Idul Fitri Sebagai Momen Pencapaian Kesejahteraan Individu (Subjective Well-being)

Idul Fitri adalah hari raya bagi umat muslim sedunia. Hari yang menjadi momen puncak kebahagiaan. Kalau dulu sebelum masa pandemi Covid-19 melanda, puncak kebahagiaan tahunan ini benar-benar menjadi hari yang ditunggu. Betapa tidak? Di Indonesia, sudah menjadi tradisi bahwa seluruh anggota keluarga akan berkumpul yang pada hari-hari sebelumnya mereka terpisah jarak.

Sumber gambar: www.islamicity.org

Nah, saat berkumpul itulah tradisi tersebut melazimkan setiap pribadi untuk meminta maaf sekaligus memberi maaf satu sama lain. Momen pemaafan (forgiveness) ini barangkali unik. Namun, begitulah yang terjadi di Indonesia. Meski demikian, hal ini rupanya justru memberi dampak positif bagi orang-orang yang terlibat dalam aktualisasi forgiveness. Menurut penelitian, forgiveness dapat memberikan dampak positif terhadap kesejahteraan batin seseorang (subjective well-being) termasuk kebahagiaan (happiness) yang ada di dalamnya (Allemand, Patrick, Ghaemmaghami, & Martin, 2012; Datu, 2013; Yalcin & Malkoc, 2014; Roxas, David, & Aruta, 2019).

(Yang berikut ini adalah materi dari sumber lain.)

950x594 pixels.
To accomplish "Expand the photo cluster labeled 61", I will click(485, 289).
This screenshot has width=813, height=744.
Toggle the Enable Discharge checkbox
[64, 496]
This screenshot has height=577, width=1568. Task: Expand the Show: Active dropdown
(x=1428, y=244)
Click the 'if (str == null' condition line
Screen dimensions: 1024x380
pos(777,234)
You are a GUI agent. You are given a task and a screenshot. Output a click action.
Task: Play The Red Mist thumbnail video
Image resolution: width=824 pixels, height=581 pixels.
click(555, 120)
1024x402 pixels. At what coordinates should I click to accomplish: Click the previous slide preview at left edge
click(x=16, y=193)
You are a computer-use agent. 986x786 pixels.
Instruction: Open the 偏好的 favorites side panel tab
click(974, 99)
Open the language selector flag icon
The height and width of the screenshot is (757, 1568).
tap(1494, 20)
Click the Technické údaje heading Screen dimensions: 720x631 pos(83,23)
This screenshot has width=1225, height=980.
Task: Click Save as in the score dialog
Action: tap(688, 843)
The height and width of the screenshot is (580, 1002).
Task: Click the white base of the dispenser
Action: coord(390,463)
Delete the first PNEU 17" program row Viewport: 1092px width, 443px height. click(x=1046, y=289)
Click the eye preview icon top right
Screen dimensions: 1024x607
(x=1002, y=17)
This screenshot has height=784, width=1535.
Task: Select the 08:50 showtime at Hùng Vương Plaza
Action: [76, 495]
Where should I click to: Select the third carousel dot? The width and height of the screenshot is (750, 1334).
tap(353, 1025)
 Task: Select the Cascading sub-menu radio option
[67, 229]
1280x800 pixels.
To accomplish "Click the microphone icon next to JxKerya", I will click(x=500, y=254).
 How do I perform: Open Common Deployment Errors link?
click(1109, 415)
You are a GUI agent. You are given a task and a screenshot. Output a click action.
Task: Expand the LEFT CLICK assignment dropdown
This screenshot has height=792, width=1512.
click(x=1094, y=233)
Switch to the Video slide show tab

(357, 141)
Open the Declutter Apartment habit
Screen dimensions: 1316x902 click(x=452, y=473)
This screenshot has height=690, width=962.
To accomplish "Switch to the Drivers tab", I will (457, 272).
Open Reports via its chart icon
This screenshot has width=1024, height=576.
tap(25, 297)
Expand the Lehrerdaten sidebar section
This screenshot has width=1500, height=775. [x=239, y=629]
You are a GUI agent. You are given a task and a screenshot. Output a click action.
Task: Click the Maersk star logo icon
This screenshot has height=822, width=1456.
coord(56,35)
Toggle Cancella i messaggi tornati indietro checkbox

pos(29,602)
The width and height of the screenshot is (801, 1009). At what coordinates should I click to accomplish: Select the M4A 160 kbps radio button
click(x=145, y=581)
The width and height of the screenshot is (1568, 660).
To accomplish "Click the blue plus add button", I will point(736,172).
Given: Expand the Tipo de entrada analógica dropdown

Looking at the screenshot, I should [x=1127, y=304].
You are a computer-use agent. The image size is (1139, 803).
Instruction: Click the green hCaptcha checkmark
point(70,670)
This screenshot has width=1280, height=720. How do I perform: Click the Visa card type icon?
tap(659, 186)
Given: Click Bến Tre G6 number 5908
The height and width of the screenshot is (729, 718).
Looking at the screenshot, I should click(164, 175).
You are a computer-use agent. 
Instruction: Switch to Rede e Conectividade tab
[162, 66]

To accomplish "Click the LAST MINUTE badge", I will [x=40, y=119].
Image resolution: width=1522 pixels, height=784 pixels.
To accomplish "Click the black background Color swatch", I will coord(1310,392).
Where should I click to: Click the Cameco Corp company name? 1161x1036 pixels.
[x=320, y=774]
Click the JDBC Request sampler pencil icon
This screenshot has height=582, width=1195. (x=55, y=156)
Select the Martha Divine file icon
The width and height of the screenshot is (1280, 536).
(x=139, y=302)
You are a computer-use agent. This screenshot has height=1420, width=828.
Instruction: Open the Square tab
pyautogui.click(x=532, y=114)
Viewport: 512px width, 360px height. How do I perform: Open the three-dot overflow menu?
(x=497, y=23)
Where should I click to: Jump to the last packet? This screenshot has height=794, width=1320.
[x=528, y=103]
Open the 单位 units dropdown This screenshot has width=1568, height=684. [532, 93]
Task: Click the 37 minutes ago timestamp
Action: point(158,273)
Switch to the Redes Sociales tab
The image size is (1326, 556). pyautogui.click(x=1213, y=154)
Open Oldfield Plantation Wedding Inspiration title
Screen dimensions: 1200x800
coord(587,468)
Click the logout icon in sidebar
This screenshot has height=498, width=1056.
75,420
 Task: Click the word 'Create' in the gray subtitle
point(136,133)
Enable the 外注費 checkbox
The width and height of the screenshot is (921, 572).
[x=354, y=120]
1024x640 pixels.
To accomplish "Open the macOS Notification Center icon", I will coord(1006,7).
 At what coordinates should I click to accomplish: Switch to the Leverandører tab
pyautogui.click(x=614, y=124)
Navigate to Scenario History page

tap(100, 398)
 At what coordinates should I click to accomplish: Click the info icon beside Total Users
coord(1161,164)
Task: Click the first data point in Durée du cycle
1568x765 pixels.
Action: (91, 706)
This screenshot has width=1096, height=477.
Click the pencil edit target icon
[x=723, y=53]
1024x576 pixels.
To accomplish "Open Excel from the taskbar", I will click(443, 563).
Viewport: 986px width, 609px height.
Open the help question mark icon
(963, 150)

Apa itu subjective wellbeing?
Subjective well-being adalah pandangan yang bersifat subjektif dari keseluruhan kehidupan yang dimiliki individu terhadap kesejahteraan dan kebahagiaan yang dirasakan.

Seseorang yang memiliki subjective well-being yang baik akan mendapat dampak yang positif pada dirinya, seperti meningkatnya kepuasan hidup (life satisfaction), kesehatan, mampu mengendalikan emosi, dan siap menghadapi masalah. Oleh karena itu, peran ibadah puasa Ramadhan yang dilakukan oleh seorang muslim amat bermakna. Selepas Ramadhan usai, mereka bersedih karena telah lama larut mensyukuri segala hal yang dialami (gratitude), seperti puasa (menahan lapar dan dahaga), ibadah malam (tarawih dan membaca alquran), serta kepayahan bangun dini hari untuk bersantap sahur. Hal ini mereka alami 29-30 hari alias sebulan penuh. Lantas, menjelang Ramadan mereka dengan penuh rasa ikhlas menyalurkan sebagian hartanya untuk membayar zakat dan bersedekah. Sementara itu, bagi orang fakir, miskin, dan beberapa golongan yang masuk kriteria menerima pembagian zakat. Tibalah di hari raya Idul Fitri, setiap muslim mencapai puncak kemenangan dan telah benar-benar merasa berhasil melewati 'ujian'. Mereka pun mengalami peningkatan kebersyukuran (gratitude) dan mudah untuk aktif terlibat dalam pemaafan (forgiveness) yang pada gilirannya merasakan subjective well-being yang meningkat.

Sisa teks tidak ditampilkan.